_Task prompt:_
Go through the data and copy each line where the string "agent" appears.

_Data records:_
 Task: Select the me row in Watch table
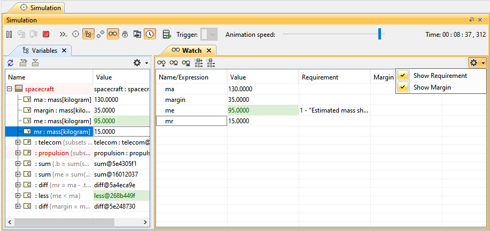(170, 110)
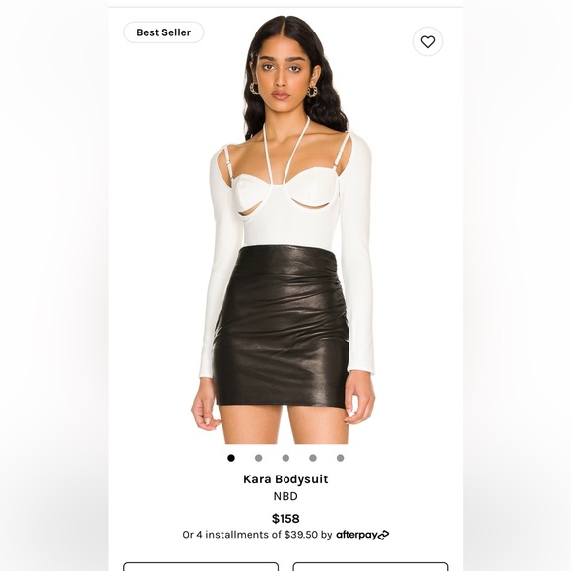Click the bottom right outlined button
This screenshot has width=571, height=571.
pos(370,567)

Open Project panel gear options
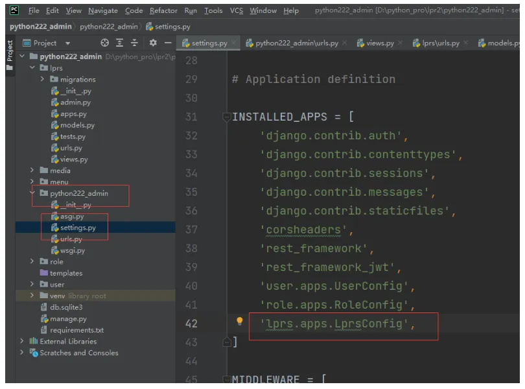[x=153, y=43]
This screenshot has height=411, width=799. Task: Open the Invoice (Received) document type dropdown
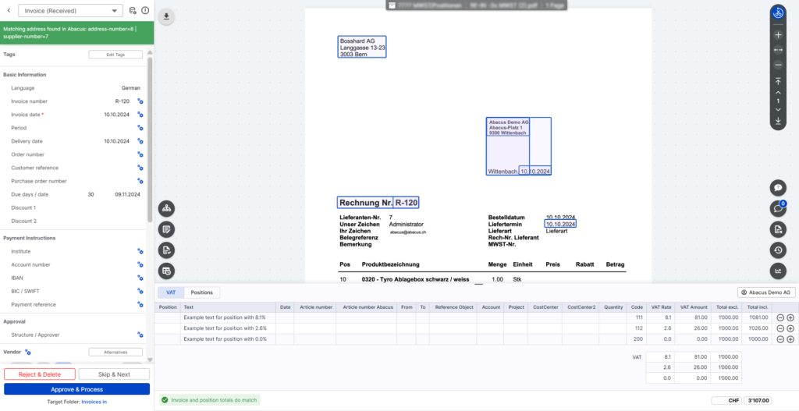click(70, 10)
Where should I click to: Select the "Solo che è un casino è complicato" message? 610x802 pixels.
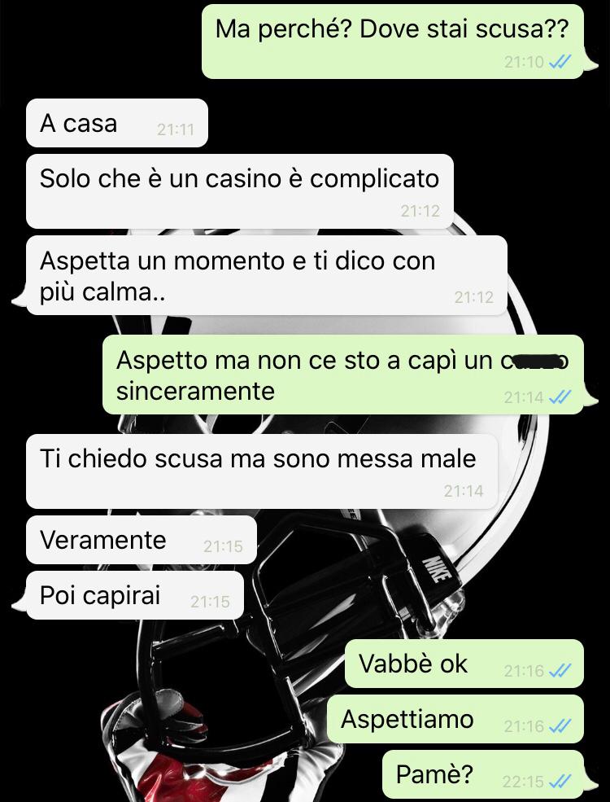pyautogui.click(x=240, y=191)
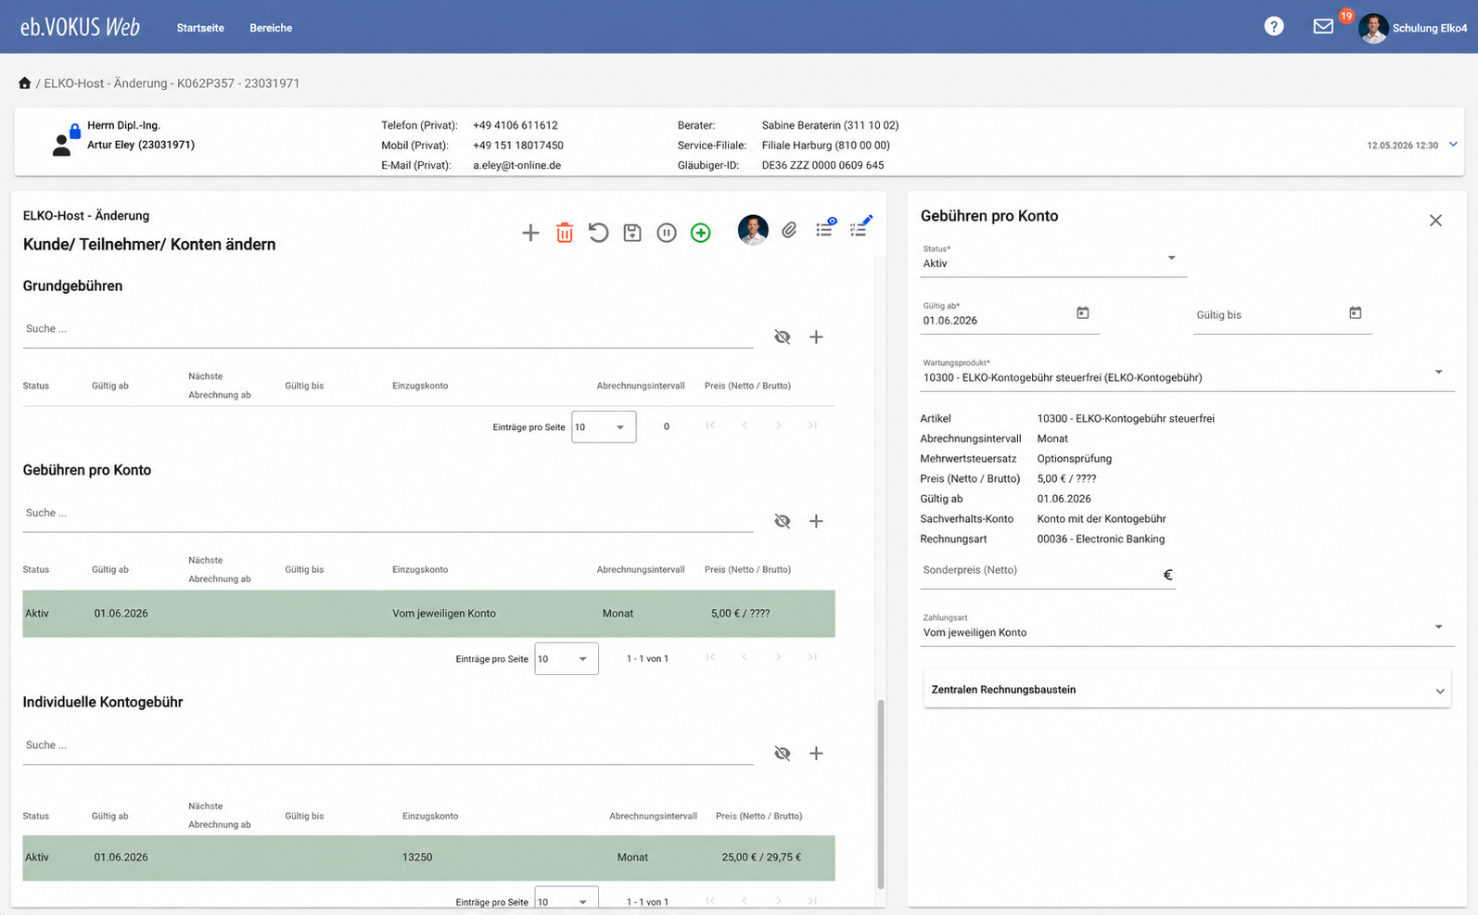
Task: Click the list with pencil edit icon
Action: pyautogui.click(x=860, y=226)
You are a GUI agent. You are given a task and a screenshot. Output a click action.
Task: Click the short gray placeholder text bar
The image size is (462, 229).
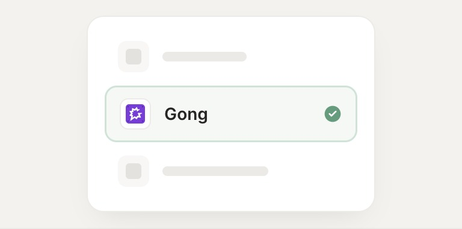pyautogui.click(x=205, y=57)
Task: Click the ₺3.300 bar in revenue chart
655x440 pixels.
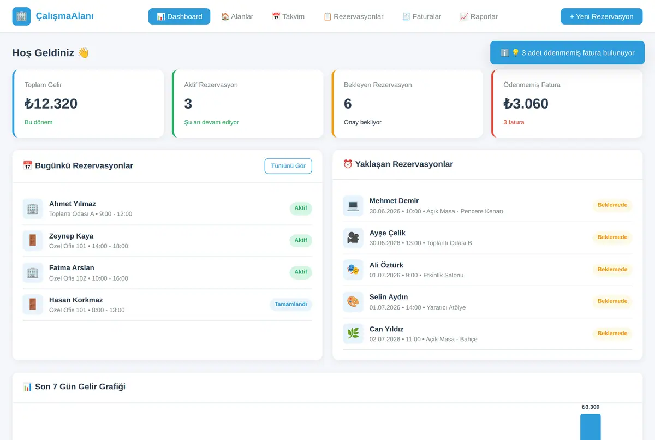Action: coord(590,427)
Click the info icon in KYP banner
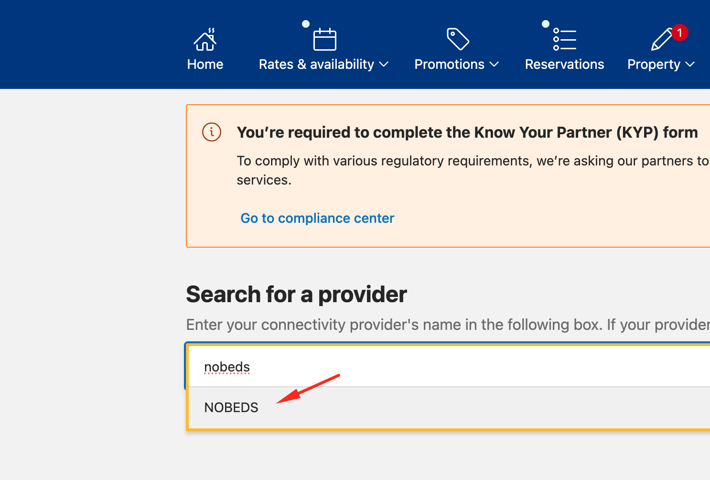 (212, 132)
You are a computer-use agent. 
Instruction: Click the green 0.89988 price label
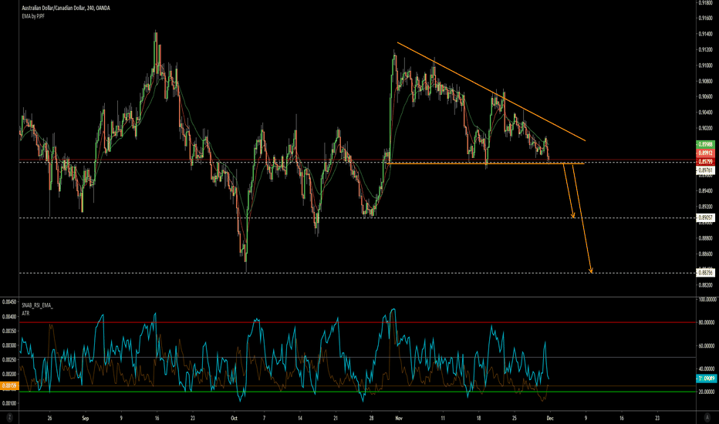coord(704,144)
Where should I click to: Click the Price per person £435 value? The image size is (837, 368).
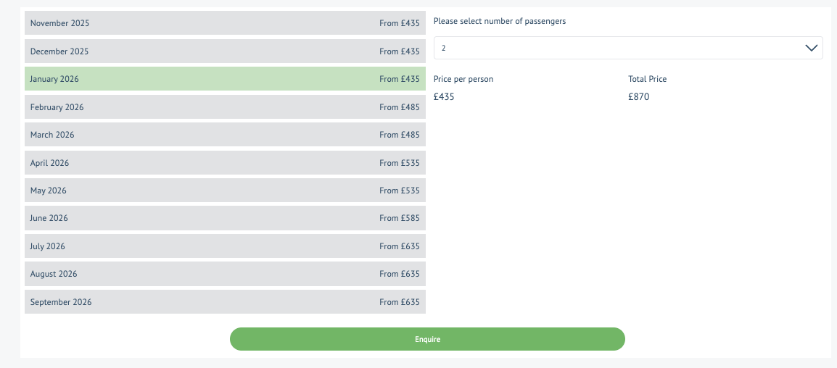pos(444,96)
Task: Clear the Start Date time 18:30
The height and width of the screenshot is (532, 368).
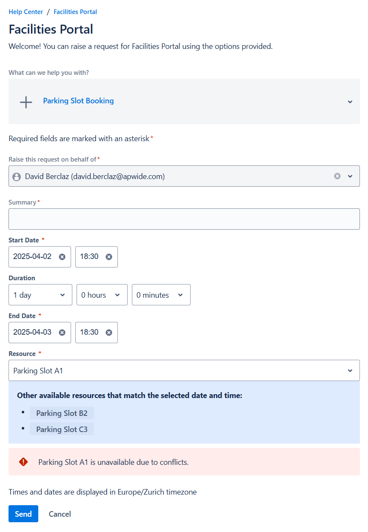Action: [x=109, y=257]
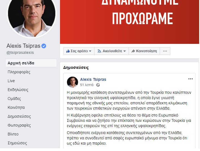This screenshot has width=200, height=151.
Task: Open the three-dots page options button
Action: (x=165, y=51)

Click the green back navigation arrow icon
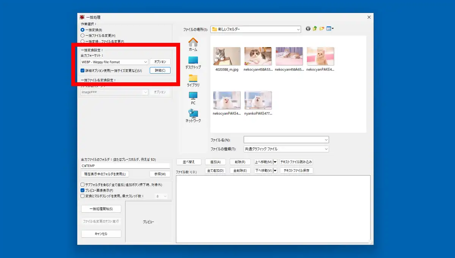pos(308,29)
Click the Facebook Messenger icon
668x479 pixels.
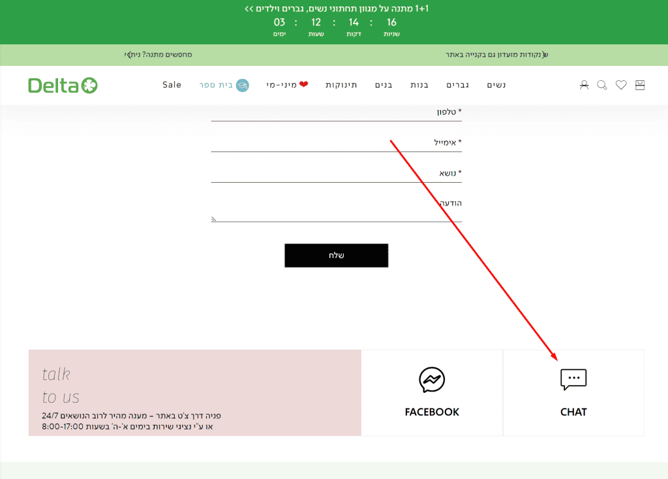[x=432, y=380]
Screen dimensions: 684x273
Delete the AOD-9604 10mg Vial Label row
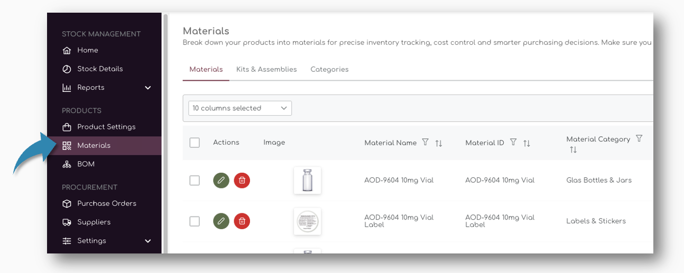[x=242, y=221]
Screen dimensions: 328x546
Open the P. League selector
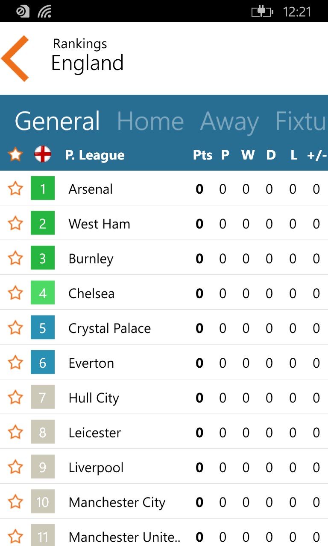tap(94, 155)
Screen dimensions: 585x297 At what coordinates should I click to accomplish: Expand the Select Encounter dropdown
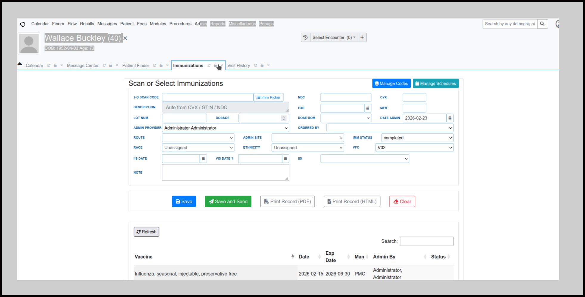point(333,38)
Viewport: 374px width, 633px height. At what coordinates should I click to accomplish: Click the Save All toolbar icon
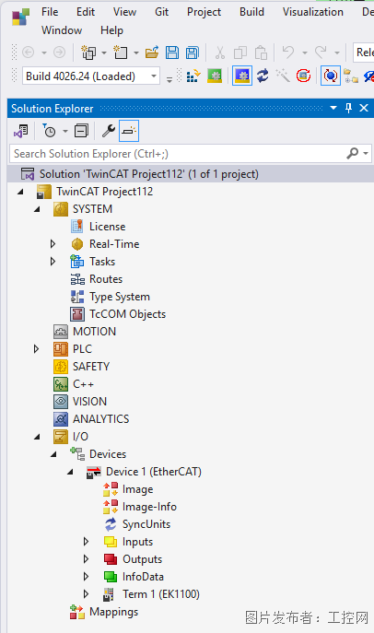click(x=193, y=53)
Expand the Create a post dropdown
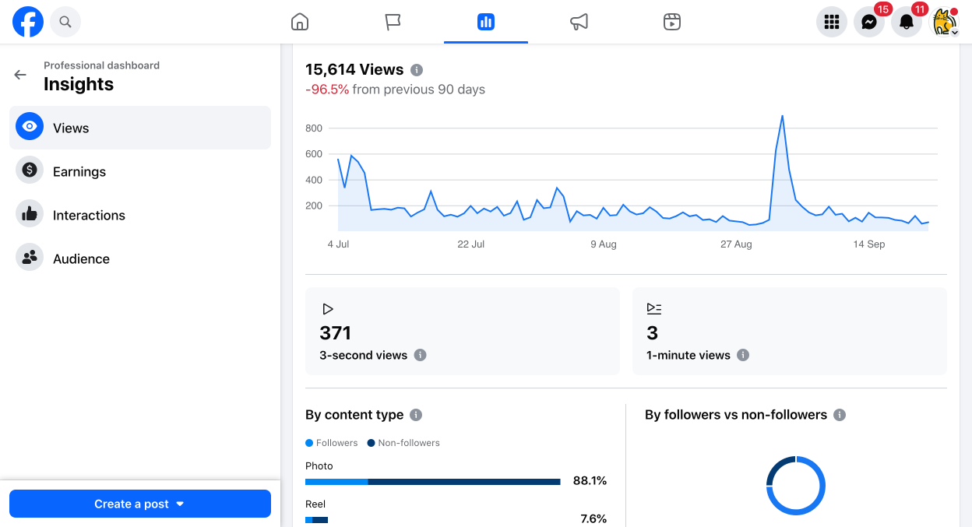Viewport: 972px width, 527px height. pos(140,504)
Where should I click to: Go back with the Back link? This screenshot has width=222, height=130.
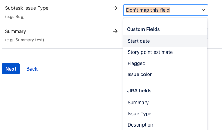32,69
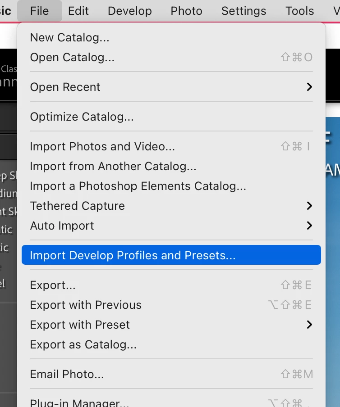
Task: Expand the Export with Preset submenu
Action: point(309,325)
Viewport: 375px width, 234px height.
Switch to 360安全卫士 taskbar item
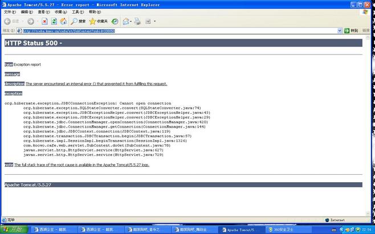(282, 229)
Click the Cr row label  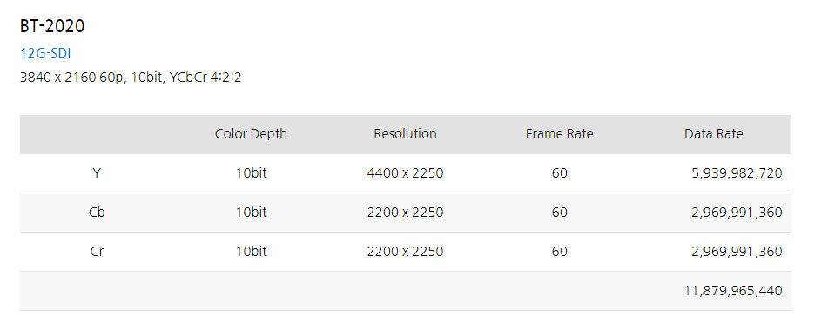(97, 252)
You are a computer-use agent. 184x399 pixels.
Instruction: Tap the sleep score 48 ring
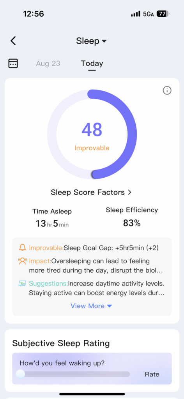coord(92,134)
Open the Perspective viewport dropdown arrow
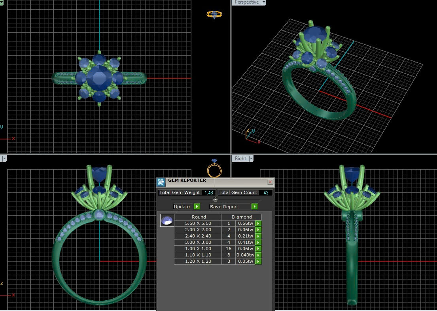The height and width of the screenshot is (311, 437). (264, 2)
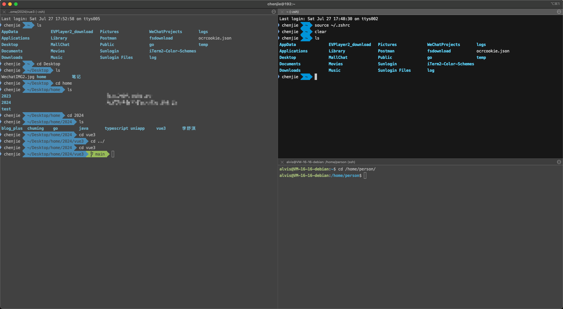
Task: Click the cursor after the main branch prompt
Action: click(113, 154)
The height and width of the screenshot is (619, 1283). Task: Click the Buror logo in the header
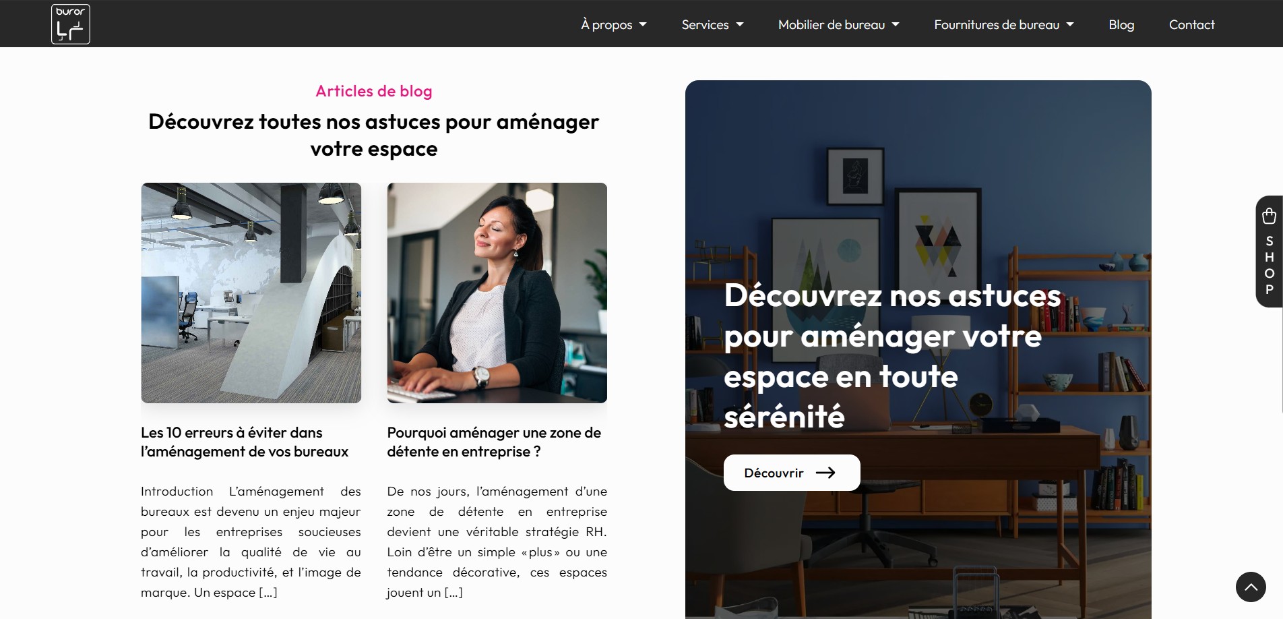pyautogui.click(x=71, y=24)
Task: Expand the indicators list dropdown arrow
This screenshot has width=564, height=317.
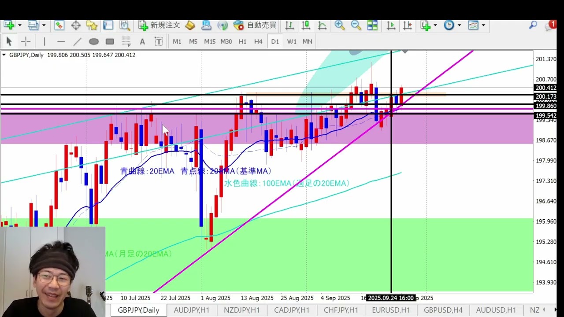Action: coord(435,25)
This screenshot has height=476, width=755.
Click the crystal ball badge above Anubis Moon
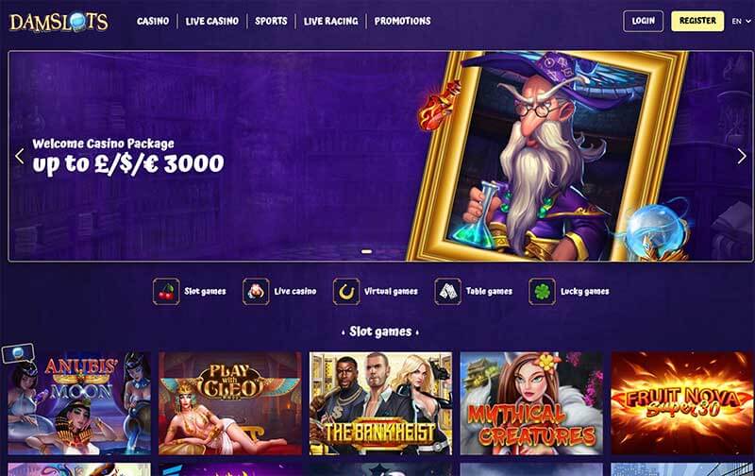(x=18, y=352)
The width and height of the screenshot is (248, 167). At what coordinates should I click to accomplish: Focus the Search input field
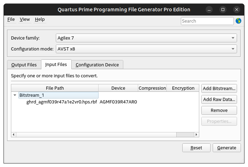click(207, 21)
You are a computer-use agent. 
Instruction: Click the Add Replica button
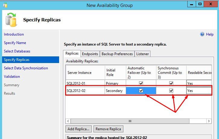pyautogui.click(x=79, y=129)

_Exercise solution:_
You are a GUI agent. You are given a task and a screenshot. Output a click action.
You are a computer-use agent. 
You are a computer-use agent. 184x399 pixels.
You are a computer-use agent. 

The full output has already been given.